He is a true cosmopolitan. Born in Bosnia, Neven Subotic started his football in Florida. After playing for Mainz he followed his coach Jürgen Klopp to Dortmund. As a defender he is known for his offensive skills.
And that man is Neven Subotic.
Dortmund's 20-year-old central defender is one of the best in the league. He was born in Bosnia and grew up in southern Germany and Florida. He's been a revelation in his first season in the Bundesliga -- at the back as well as up front.
As a defender is it special to score?
Sure. As a defender you rarely go on the attack or get a socring opportunity, or even a shot on goal. And when it does go in, it's ten times better than when a striker scores.
Why did you decide to become a defender?
I didn't. Most kids play every position and it was no different for me. I was a striker. I even played in goal once. But then when things became more serious, my coaches told me to play in defence because of my size. It was easier for me to win headers.
You've scored five goals - as many as striker Alexander Frei. How come?
It's down to luck. I'm not the strongest header of the ball in the league. There are many others who are bigger and can jump higher than me. So far it's been more about the set up, and I've been lucky that the ball dropped on MY head.
You once said that scoring headers is about willpower. What did you mean?
There are lots of players who jump but don't really want the ball. It's like when the ball's on the ground and a player doesn't really want it. It's because they're afraid that the pressure is on them to score. And then they miss, because they lack the quality. And with me, I basically throw myself in there. If I miss, then I miss, but at least I've taken on the header.
What do you think makes a modern defender?
I think you first have to establish what the old defenders are, the ones who aren't considered modern.
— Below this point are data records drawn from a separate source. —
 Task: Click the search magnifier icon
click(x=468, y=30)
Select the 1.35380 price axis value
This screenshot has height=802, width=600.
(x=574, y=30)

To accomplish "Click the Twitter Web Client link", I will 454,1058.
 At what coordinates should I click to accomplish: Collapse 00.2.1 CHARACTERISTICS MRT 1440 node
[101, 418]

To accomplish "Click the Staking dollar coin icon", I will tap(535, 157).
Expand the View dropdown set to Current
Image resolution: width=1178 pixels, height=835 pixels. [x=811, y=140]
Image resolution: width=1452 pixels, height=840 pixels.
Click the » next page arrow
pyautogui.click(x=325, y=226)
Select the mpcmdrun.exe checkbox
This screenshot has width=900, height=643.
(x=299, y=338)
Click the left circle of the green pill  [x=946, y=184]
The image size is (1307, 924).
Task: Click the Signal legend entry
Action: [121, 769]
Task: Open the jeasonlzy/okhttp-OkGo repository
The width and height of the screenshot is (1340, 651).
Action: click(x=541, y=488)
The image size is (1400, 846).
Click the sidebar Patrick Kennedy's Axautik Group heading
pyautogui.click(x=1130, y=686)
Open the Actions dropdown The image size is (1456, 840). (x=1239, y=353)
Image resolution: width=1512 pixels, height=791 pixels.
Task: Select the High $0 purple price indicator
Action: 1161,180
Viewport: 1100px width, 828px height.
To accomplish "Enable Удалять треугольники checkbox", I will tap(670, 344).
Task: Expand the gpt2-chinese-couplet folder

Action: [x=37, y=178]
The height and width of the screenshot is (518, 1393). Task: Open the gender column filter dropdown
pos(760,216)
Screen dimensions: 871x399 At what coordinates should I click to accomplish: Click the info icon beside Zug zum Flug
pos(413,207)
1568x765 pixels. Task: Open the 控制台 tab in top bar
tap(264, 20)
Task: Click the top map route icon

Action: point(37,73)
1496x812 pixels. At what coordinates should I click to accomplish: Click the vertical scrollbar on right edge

They used to mark specific players. They were given a man to mark and they followed that player everywhere, making sure they didn't get the ball. Nowadays the game is a bit more sophisticated. And that requires the players to think a lot more about the game.
You don't always track players, you sometimes have to close down space...and that's a lot different to 10, 15, 20 years ago. I think the biggest change has been that central defenders are now part of the play. They get involved, they hit long balls and start attacks.
His market value is estimated at six and a half million euros. He's a fast learner and has quickly settled into top flight football. His former coach in Mainz brought him to Dortmund. The same coach who gave him his first contract, after a trial lasting just three minutes.
You came to Germany and started off with Jürgen Klopp in Mainz. Is he more than a coach to you? Is he like a father figure?
No not really. I often read in the paper that I'm his protege. But it's not like he says to me: "Neven watch out with the women! Or, do this and do that..."
He never says that?
No I think we're old enough to know what to do.
You followed your coach from Mainz to Dortmund. But it could've turned out differently. You almost went to Hoffenheim.
Yes I was in talks with Hoffenheim and I was on the verge of signing. I was just mulling over the move when I got a call from Jürgen Klopp. He asked me if I would come to Dortmund. For me, when I think of Dortmund I still think of 1997 and the team that won the Champions League. So I changed my mind and decided that I definitely wanted to go to Dortmund. Hoffenheim weren't very happy and I can understand that. But I think it was the right decision for me.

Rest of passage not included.